ASSIGNMENT: Once every line in the data below has been checked for "toolbar", give the number of lines that hold it, and only that.

DATA EXTRACT:

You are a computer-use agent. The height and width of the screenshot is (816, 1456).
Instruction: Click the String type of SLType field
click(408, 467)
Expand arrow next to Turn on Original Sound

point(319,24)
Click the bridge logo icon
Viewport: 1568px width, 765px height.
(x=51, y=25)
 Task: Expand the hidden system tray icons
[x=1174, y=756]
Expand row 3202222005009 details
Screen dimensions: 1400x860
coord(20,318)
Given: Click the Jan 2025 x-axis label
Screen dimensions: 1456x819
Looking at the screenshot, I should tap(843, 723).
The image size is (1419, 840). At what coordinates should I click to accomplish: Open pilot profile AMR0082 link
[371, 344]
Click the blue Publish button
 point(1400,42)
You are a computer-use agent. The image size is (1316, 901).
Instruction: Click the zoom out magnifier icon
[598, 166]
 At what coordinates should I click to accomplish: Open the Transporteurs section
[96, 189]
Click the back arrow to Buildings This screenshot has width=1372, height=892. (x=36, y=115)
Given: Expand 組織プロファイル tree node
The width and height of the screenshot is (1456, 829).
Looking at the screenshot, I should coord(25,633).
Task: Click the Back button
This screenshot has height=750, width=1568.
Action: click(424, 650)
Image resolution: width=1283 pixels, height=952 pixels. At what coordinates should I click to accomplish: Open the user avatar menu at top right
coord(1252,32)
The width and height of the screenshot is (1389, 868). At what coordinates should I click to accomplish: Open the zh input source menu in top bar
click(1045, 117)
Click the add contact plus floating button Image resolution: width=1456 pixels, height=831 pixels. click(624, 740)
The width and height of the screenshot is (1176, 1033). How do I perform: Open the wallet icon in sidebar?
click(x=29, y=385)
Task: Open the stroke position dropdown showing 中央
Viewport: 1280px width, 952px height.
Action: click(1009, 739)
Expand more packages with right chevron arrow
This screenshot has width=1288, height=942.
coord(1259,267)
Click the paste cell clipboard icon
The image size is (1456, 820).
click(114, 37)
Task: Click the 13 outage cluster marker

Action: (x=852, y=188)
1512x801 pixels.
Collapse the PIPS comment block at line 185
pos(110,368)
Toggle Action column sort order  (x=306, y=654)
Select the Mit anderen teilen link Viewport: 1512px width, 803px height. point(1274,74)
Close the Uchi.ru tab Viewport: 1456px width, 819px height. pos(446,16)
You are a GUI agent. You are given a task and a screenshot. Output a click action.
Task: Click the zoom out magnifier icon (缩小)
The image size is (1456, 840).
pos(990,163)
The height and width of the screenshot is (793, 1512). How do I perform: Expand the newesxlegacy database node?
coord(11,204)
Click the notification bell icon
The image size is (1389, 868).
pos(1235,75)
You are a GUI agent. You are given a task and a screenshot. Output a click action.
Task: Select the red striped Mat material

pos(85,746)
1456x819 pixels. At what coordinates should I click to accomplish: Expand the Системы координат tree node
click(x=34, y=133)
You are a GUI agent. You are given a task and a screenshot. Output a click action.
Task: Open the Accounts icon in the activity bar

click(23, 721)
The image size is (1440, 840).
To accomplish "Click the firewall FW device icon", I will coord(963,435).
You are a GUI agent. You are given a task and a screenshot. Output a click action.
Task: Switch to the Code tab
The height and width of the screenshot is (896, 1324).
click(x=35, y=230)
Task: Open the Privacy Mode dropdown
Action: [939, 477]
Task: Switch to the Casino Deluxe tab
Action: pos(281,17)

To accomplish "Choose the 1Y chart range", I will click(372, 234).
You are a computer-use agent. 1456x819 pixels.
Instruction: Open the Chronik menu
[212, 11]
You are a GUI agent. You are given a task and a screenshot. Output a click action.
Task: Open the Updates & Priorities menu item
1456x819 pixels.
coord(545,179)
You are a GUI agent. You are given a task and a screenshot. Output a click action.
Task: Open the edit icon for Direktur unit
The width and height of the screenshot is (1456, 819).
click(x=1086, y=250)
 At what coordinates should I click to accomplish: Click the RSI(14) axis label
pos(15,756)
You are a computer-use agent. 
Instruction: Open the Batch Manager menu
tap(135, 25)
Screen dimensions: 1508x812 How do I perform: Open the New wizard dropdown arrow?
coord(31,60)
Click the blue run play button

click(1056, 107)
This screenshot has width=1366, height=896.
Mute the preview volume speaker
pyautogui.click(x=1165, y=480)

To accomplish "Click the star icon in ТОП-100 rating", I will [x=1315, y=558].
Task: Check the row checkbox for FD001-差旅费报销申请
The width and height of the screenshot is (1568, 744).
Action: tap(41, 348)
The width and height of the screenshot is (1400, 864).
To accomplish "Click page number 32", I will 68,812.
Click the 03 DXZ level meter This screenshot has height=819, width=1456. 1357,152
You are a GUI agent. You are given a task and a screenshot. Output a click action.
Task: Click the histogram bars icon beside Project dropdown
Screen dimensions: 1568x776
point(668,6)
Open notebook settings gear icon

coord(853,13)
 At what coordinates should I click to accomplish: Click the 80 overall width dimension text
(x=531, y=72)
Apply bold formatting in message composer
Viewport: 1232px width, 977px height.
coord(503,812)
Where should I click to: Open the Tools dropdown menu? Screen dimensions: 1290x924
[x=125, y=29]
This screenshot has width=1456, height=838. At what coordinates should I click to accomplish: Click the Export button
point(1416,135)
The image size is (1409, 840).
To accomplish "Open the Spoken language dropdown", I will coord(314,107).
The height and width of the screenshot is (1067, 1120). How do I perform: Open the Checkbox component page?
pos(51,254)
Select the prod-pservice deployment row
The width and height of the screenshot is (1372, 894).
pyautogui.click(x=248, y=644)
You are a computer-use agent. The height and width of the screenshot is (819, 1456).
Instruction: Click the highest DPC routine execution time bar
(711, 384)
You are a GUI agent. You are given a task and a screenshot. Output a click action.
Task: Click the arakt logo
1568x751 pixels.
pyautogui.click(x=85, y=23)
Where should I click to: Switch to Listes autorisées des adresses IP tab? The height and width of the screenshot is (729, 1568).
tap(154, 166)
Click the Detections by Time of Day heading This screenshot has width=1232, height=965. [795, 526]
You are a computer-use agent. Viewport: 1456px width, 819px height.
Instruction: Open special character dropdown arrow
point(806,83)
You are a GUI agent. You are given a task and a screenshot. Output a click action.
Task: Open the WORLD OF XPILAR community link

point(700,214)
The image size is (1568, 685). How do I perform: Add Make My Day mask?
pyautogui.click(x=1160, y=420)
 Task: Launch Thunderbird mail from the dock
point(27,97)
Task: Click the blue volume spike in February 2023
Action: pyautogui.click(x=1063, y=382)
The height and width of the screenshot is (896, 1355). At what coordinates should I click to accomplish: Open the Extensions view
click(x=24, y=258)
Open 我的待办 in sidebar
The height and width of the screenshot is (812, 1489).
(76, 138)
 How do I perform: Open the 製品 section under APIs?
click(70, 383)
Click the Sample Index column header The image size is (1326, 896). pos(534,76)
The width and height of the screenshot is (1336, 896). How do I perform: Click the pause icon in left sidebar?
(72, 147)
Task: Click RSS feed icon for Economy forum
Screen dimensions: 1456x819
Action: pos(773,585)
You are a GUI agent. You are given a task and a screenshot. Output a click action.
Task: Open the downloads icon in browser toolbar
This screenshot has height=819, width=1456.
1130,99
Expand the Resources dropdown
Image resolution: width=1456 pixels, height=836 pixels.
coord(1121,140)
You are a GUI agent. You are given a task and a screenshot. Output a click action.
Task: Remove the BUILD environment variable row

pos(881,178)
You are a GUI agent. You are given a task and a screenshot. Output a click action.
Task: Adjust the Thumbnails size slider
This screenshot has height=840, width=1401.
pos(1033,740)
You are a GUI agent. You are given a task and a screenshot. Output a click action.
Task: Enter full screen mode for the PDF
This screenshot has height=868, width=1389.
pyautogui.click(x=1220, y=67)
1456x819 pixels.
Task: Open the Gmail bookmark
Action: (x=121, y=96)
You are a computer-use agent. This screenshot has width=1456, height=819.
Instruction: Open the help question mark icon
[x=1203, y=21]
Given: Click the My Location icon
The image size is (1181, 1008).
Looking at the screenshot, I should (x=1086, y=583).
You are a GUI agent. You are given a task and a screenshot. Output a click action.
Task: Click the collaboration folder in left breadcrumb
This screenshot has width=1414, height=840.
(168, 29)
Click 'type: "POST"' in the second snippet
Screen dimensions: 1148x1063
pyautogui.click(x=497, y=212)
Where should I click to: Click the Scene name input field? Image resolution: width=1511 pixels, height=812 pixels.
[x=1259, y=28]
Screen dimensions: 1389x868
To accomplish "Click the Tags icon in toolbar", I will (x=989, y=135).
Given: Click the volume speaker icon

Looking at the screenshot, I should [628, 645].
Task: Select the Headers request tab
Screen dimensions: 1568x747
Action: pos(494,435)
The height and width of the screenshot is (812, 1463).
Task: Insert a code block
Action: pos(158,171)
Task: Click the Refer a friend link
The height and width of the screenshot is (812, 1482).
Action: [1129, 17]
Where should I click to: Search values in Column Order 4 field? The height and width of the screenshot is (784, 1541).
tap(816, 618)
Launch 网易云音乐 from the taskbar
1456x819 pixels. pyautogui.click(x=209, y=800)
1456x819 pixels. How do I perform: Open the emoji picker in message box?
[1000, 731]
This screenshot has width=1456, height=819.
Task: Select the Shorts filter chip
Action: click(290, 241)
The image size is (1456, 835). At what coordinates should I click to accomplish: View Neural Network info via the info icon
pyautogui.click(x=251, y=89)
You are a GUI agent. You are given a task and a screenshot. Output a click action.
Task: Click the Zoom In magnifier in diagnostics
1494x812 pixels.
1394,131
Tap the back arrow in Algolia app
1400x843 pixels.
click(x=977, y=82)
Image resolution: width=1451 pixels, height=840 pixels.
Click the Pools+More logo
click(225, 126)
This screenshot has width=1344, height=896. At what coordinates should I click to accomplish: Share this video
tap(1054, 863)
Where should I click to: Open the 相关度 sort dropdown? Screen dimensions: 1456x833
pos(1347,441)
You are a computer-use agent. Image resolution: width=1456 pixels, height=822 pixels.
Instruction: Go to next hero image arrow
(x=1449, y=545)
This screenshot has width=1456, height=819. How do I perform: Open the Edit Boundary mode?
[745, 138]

THE ANSWER: 2